Returns: Schema - Schema object fetched from destination or local pipeline
Source: ~/workspace/source/dlt/dataset/dataset.py:71
tables
List of table names in the dataset.
table_names = dataset.tables
Returns: list[str] - List of completed table names
Source: ~/workspace/source/dlt/dataset/dataset.py:99
sql_client
SQL client for executing queries against the destination.
client = dataset.sql_client
Returns: SqlClientBase[Any] - SQL client instance
Source: ~/workspace/source/dlt/dataset/dataset.py:138
destination_client
Destination client for the dataset.
client = dataset.destination_client
Returns: JobClientBase - Destination client instance
Source: ~/workspace/source/dlt/dataset/dataset.py:155
destination_dialect
SQLGlot dialect of the destination.
dialect = dataset.destination_dialect
Returns: TSqlGlotDialect - SQL dialect identifier
Source: ~/workspace/source/dlt/dataset/dataset.py:123
Methods
table()
Gets a Relation for a table from the dataset.
users = dataset.table("users")
df = users.df()
Name of the table to access.
load_ids
Collection[str]
default:"None"
Optional collection of load IDs to filter the table data.
Returns: dlt.Relation - Relation object for the table
Source: ~/workspace/source/dlt/dataset/dataset.py:216
query()
Creates a Relation from an SQL query, SQLGlot expression, or Ibis expression.
# SQL string
result = dataset.query("SELECT * FROM users WHERE active = true")
# SQLGlot expression
import sqlglot.expressions as sge
query = sge.select("*").from_("users").where("active = true")
result = dataset.query(query)
query
Union[str, sge.Select, ir.Expr]
required
The query as a string, SQLGlot expression, or Ibis expression.
query_dialect
TSqlGlotDialect
default:"None"
Source dialect of the query. If specified, transpiles to destination dialect.

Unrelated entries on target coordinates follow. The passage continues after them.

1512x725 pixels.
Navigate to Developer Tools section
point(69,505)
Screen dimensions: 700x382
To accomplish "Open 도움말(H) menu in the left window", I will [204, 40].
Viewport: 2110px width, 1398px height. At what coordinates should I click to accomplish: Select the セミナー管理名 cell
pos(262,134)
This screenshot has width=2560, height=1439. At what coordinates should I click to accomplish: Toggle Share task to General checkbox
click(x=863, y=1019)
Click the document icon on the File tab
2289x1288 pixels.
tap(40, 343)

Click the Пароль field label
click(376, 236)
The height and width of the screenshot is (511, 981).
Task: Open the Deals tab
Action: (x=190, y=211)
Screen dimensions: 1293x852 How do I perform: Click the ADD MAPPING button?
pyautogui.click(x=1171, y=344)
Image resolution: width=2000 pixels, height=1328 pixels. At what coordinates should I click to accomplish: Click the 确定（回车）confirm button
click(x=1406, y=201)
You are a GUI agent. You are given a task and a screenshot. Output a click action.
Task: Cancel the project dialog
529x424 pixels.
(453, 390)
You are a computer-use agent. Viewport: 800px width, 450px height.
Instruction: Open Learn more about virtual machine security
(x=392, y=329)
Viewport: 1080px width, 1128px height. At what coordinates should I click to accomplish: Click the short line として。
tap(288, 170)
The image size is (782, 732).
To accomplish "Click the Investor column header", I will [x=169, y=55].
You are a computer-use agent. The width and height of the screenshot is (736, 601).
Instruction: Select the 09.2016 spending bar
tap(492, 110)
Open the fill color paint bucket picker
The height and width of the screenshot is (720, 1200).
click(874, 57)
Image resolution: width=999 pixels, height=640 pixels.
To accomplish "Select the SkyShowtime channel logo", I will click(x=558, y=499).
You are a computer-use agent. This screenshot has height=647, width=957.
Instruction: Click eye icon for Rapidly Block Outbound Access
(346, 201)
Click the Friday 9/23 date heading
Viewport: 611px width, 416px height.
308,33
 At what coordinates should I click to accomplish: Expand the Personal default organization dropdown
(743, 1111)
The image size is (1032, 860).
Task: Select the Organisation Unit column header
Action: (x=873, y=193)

Returns: dlt.Relation - Relation for the query
Source: ~/workspace/source/dlt/dataset/dataset.py:180
loads_table()
Gets the _dlt_loads table as a Relation.
loads = dataset.loads_table()
df = loads.df()
Returns: dlt.Relation - Relation for _dlt_loads table
Source: ~/workspace/source/dlt/dataset/dataset.py:237
load_ids()
Retrieves the list of load IDs for the dataset.
ids = dataset.load_ids()
print(f"Found {len(ids)} loads")
Returns: list[str] - List of load IDs from _dlt_loads table
Source: ~/workspace/source/dlt/dataset/dataset.py:241
latest_load_id()
Retrieves the most recent load ID.
latest = dataset.latest_load_id()
if latest:
print(f"Latest load: {latest}")
Returns: Optional[str] - The latest load ID or None
Source: ~/workspace/source/dlt/dataset/dataset.py:249
row_counts()
Creates a Relation with row counts for tables in the dataset.
# Count all data tables
counts = dataset.row_counts()
df = counts.df()
# Count specific tables
counts = dataset.row_counts(table_names=["users", "orders"])
# Count for specific load_id
counts = dataset.row_counts(load_id="1234567890")
Include data tables in counts.
Include dlt internal tables in counts.
Specific table names to count. Overrides data_tables and dlt_tables.
Only count rows for a specific load ID.
Returns: dlt.Relation - Relation with row count query
Source: ~/workspace/source/dlt/dataset/dataset.py:257
ibis()
Gets an Ibis backend for the dataset.
backend = dataset.ibis()
table = backend.table("users")
result = table.filter(table.active == True).execute()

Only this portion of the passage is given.